A) It varies. It depends on the writer, really, and the song itself even. It also depends on if you’re talking harmony as in the accompaniment to the melody, like guitar chords or piano, or if you’re talking harmony as in companion to the melody, like backup vocals. I’ll go with the first sense first, since that’s what I think you mean.
Before I learned guitar or learned any music theory, all my songs were just a melody and lyrics. I go back now, and it’s occasionally pretty difficult to just add guitar or piano to those old songs. (although my still-mediocre guitar playing may have something to do with that…) So, depending on the melody itself, it can be hard to come up with a pleasant-sounding accompaniment. Now, I write all my songs with my guitar, and the process varies.
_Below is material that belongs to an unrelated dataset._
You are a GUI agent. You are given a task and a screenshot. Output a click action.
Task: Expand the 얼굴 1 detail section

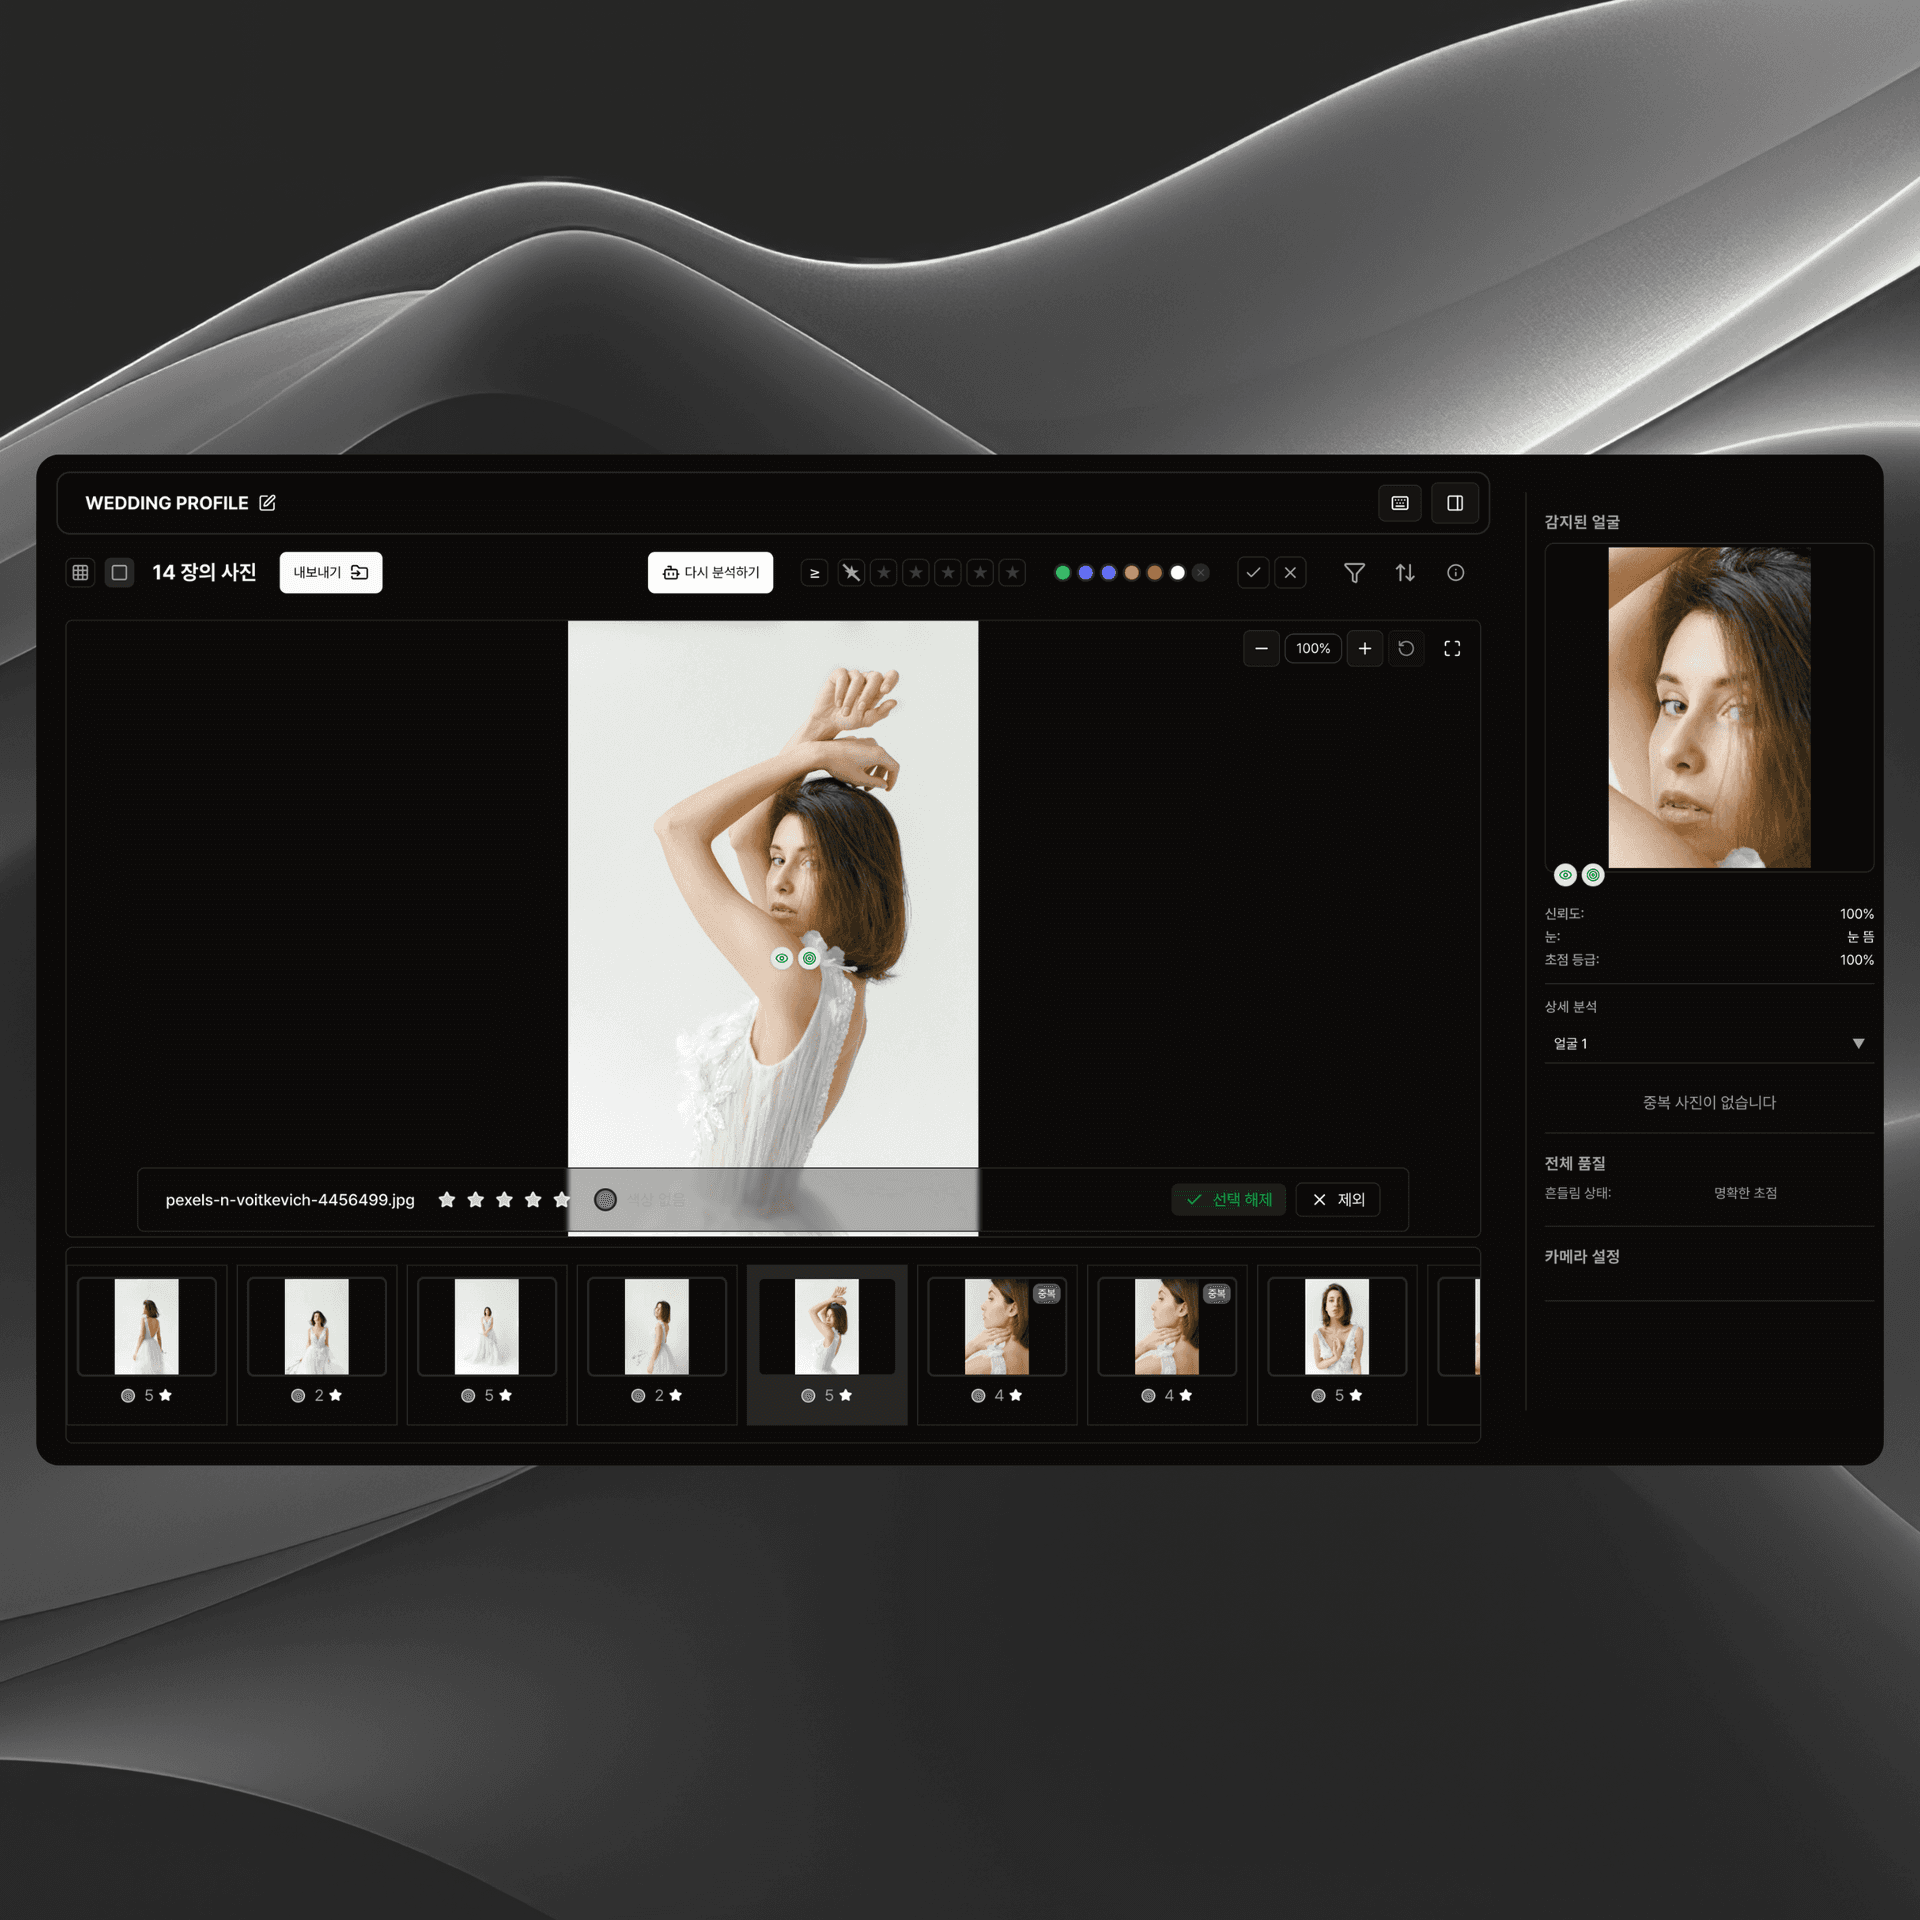pyautogui.click(x=1857, y=1043)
Most often I come up with a snatch of melody and a lyric, and find chords to go with it and build from there. Sometimes I find a chord progression that I love, and build a part of a melody that sounds good with it, then add lyrics and build it along that way. This varies among songwriters, really – alot of it depends on their main musical focus. I’m a singer, and a writer, so the words and the melody are the most important part to me, so that’s usually what I build from; although the guitar or a piano are now pretty much always an integral part of the process, the spark is usually a lyric or a bit of a tune. On the other hand, I have a couple friends who are guitarists - their songs often have no real lyrics or even solid melodies, it’s progressions, riffs, etc. I’m honestly not sure how to explain it, it’s really different with each writer.
If, on the other hand you mean harmony as in back-up vocals and such (I’m thinking barbershop quartet stuff and the like), complements to the melody, then I would say that almost always comes after the melody. I know I never come up with background vocals for a song until I record the instrumental and lead vocals and decide it needs something more. I’m not sure if this is the explanation you’re looking for… but I did my best.
B) As for guitar chords being the left-hand of the piano, that also varies according to conventions and whoever transcribes everything. The notes of the guitar chords will probably be there, but not necessarily in the left hand, depending on the style. I know in my last piano class they told us a couple different things – either the chords are entirely in the left hand, usually in whatever inversion is easiest for reach, and the melody is in the right, OR the left hand plays the bass notes of the chords, often doubled in octaves, while the right hand plays the chords and the melody (since the notes of the melody are almost always part of the chords with the addition of various non-chord tones for connection or embellishment, this isn’t hard). And then there’s the option to play half the notes in one hand and half of them in the other, split the difference, if you will. Once again, it really varies.
Am I any help at all? I don’t know. I’m bad at explanations, I think. But I did my best, short of lending you my theory textbook.